So I have a brilliant idea: find out where Uncle Sam is buried, head back across the country, and say goodbye. I don't think of visiting my father while I'm there, I have said goodbye to him a long time ago, even if he didn't realize it. This idea, as wild as it seems, appeals to me on many levels. I can retrace the journey I took to leave my past, and finally lay it all to rest. I can truly put it behind me and figure out my next steps.
Since I finished my degree, I have felt the need for a change, something new. This year I attempted to find a job in another state, to find a new location, maybe a place I could call home. I never meant my current locale to be permanent. It has never been home. Where I come from no longer feels like home. I am as out of place as ever.
I have not been able to travel for the last few years, mostly for financial reasons and the state of my car. I miss it. The need to go somewhere, to wander, has been making itself louder with each passing day. Here is the perfect reason to go, to get out of town, to escape. And I have a break from work coming up, so that I won't even need to use much of my vacation/sick time, not that I have much accrued yet anyway.

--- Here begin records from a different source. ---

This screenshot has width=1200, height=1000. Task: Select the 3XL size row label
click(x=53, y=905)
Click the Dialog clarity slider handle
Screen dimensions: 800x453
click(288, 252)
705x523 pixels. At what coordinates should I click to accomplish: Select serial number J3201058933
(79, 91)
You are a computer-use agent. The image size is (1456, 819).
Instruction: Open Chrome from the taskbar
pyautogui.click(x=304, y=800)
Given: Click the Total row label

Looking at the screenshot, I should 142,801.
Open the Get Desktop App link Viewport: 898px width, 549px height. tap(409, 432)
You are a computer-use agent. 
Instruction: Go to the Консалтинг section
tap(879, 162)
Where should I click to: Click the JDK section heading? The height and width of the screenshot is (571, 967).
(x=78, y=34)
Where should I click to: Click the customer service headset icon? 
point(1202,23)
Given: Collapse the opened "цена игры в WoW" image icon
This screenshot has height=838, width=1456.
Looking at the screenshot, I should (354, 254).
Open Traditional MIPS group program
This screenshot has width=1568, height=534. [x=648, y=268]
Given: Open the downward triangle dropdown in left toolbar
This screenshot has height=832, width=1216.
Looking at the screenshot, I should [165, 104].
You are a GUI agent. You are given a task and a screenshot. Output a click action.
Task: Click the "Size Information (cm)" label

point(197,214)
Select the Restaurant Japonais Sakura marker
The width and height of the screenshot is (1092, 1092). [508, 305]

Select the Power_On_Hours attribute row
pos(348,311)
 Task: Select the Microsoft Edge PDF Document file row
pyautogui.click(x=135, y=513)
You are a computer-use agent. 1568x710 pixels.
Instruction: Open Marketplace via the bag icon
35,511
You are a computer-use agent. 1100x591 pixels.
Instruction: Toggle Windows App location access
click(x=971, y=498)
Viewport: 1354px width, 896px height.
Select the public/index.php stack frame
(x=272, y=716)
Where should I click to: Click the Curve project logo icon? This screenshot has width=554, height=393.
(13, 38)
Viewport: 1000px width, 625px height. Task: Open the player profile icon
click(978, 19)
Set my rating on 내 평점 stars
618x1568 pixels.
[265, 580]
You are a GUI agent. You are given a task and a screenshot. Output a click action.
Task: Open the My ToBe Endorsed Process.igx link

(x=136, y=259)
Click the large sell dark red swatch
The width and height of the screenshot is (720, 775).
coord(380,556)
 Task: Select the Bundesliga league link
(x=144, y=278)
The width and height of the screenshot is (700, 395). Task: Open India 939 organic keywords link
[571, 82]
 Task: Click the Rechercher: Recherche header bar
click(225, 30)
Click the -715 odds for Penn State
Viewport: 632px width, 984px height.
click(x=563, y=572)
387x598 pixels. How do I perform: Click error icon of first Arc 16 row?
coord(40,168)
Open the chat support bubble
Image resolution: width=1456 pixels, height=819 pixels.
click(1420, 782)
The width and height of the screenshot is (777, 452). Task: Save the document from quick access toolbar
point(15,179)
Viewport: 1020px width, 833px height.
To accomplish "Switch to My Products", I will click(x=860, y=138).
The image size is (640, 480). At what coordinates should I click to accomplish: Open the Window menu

I realize, based on my reading of Stephanie Plum's grandmother's fascination with funerals, that chapels are probably busy on the weekends, so I decide instead to find out how I can travel back in time, and I will call the chapel on Monday morning to find out if they can tell me anything about his service/burial site.
I quickly realize that the flight prices are astronomical. I spent less to fly to London a few years ago. I'm using money I should be saving toward a car/moving/getting a new apartment. I'm charging to a card I'm trying to pay off. I check the bus: 3+ days but so much cheaper. I try trains: still astronomical and actually longer travel time than the bus. I go back to the bus: the route takes me through 2 states that I have yet to visit, and I will be able to redo my previous journey, almost. Not only will I be able to visit Uncle Sam's gravesite and say goodbye to him and my past, I'll be able to travel across the U.S. I'm excited by this point. I disregard the need for a rental, the need to research hotels, the need to figure out how to exist on a bus for more than 3 days. I can feel the yearning.